Cycles: Breaking or Becoming Them


Greetings Dear Reader,

As I find myself feeling some old feelings I wonder how I am going to avoid repeating things that are unhealthy for me.  I know that my focus has sharpened on responding to things properly.  This does not mean that my fallen voice does not whisper, shout, and even scream that I should  just follow the old tried and failed pattern. 

I cannot help but feel at some moments that I face these feelings alone.  It haunts me in the wee hours of morning or when I am taking my lunch alone at midday.  My mind knows that but I look back on the cycles I was determined to break and how miserably I failed a breaking it.  I spoke with a friend about this and they pointed out something about it that I had not considered as much as I should.
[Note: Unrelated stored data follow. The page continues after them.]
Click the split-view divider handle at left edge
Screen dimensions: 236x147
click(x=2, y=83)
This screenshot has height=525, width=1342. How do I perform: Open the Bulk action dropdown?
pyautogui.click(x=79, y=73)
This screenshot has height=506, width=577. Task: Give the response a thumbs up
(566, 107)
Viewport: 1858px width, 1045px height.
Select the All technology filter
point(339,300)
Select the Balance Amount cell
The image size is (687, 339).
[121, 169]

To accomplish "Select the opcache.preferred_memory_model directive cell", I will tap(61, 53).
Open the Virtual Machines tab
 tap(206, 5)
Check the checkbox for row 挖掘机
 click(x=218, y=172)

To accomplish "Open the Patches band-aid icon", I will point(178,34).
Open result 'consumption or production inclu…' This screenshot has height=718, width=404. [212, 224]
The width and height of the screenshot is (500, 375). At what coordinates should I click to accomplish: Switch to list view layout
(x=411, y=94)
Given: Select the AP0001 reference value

My friend pointed out that I had broken some of the cycles.  My children know me much better than my own father knew me.  I don’t discard people like tissue paper.  I make my living honestly.  I love Christ and hope to follow him.  Sometimes breaking a cycle is not repeating patterns to the extreme that it was modeled to me.  I still find myself wishing I had done better.

I see a part of the cycle trying to unfold before me and I think that this time I will choose not to become it.  Now I just need to figure out how to avoid the shrapnel in the maelstrom.

Wishing you joy in the journey,

Aramis Thorn
Mat 13:52 So Jesus said to them, "That is why every writer who has become a disciple of Christ’s rule of the universe is like a home owner. He liberally hands out new and old things from his great treasure store."